PROMPT:
Starting with the line that contains "Viewport: 838px width, 464px height." and stopping after the line that contains "Collapse the Getting", return each line below exactly as written, with no others.

DATASET RECORDS:
▼

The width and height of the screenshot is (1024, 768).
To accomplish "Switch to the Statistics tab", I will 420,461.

▲
▼

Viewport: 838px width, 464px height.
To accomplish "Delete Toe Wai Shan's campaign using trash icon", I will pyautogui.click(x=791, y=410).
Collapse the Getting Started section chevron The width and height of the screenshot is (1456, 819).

▲
▼

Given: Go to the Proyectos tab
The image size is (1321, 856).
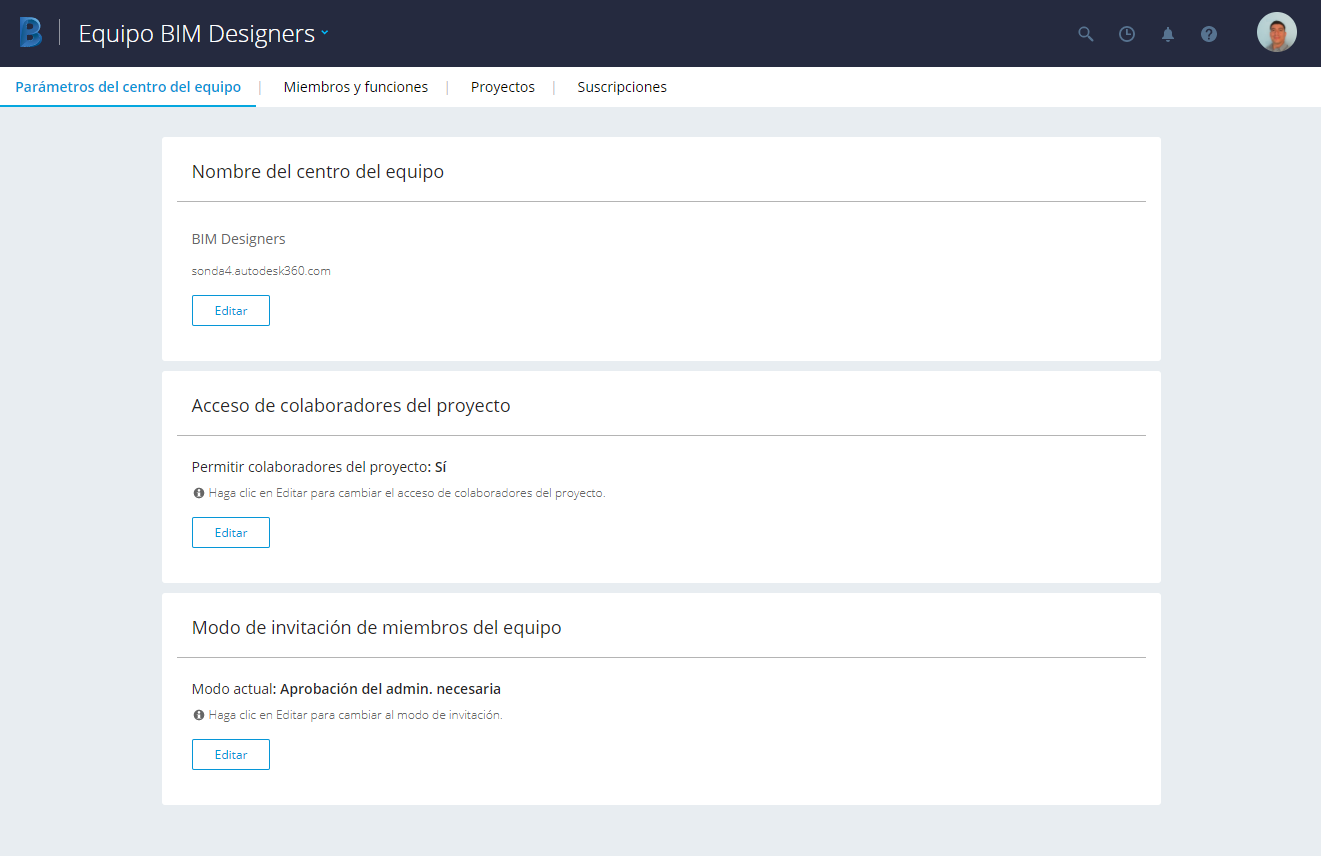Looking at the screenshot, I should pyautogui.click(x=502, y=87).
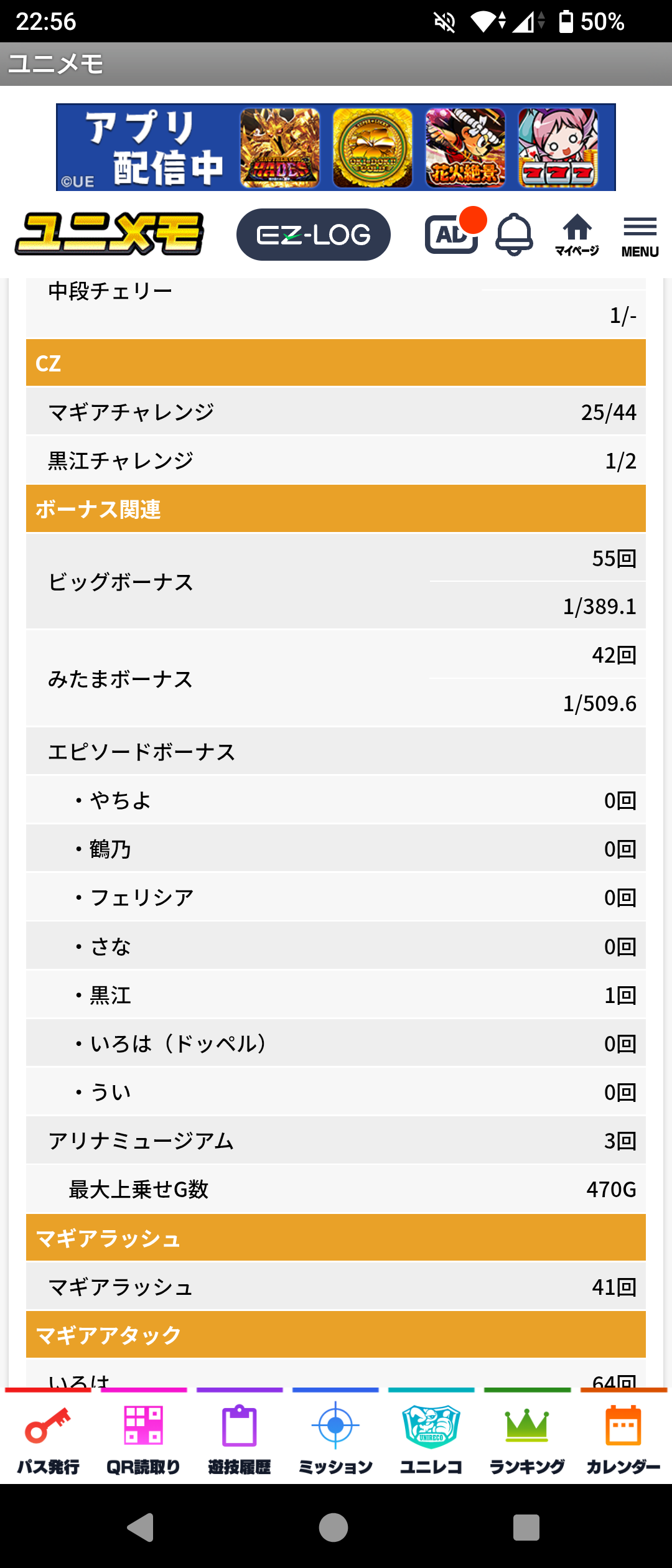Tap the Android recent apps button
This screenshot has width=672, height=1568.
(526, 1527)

▲

RESPONSE TO THE TASK:
Viewport: 838px width, 464px height.
To accomplish "Delete Toe Wai Shan's campaign using trash icon", I will pyautogui.click(x=791, y=410).
Collapse the Getting Started section chevron The width and height of the screenshot is (1456, 819).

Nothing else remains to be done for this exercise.